Paddy’s Pub, located in South Philadelphia, might look like a gentrified-hipster speakeasy on the outside with its decrepit façade, but this is one of the few spots where the book matches the cover.
Love it or hate it (which there is no in between), Paddy’s is an anomaly. There is no way, no how a place that usually features a couple of drunks a day can stay in business. It’s off the beaten path, doesn’t advertise, and many locals are scared to visit it.
Paddy’s is one of the oldest bars in the nation. It is the only pub that is funded by the federal government. It helped America win the revolutionary war, then, in the 1800s, Congress voted for it to be a national landmark. But because it was a place of liquor and not some kind of park or art piece, Congress slipped the paperwork under the rug and kept this knowledge only for themselves and the underground world who are knee deep in the nitty-gritty.

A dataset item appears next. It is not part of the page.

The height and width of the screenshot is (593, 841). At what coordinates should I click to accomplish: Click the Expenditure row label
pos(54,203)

The owners don’t have to worry about paying liquor licenses, rent, upkeep, and security. The bar far exceeds the amount of violations to be shut down, but it never is.
Homer Simpson was 17 when he had his very first beer. I was ten. I walked into a rat-infested place with no jukebox, no TV, a dartboard, a pool table, and cold coffee.
You might ask what a ten-year-old kid was doing in a white trash section of South Philly. I still question my judgments to this day, but I commend myself for doing them.
There wasn’t a bouncer, bartender, or server. There were only a couple of vagrants worshipping the wall in the corner. The small rectangular room smelled like burnt trash, feces, urine, blood, cum, vomit, coffee, liquor, and cigarettes.
I served myself. No one watched and no one cared. A menu was non-existent. I jumped over the long counter and took a cold Yuengling from the fridge. I looked at all of the chotskies: pictures of local homeless getting their swerve on, historic photos of Philadelphia, and discriminating pictures of highly respectable powerful people. Neon signs feature the word “beer.”
I have frequented Paddy’s many times over since my very first beer. Every time, it was just the occasional used up prostitute or hobo and me. I still have no clue where the owners where, but it seemed like they could give a rat’s ass about their pub. It wasn’t like it was going anywhere.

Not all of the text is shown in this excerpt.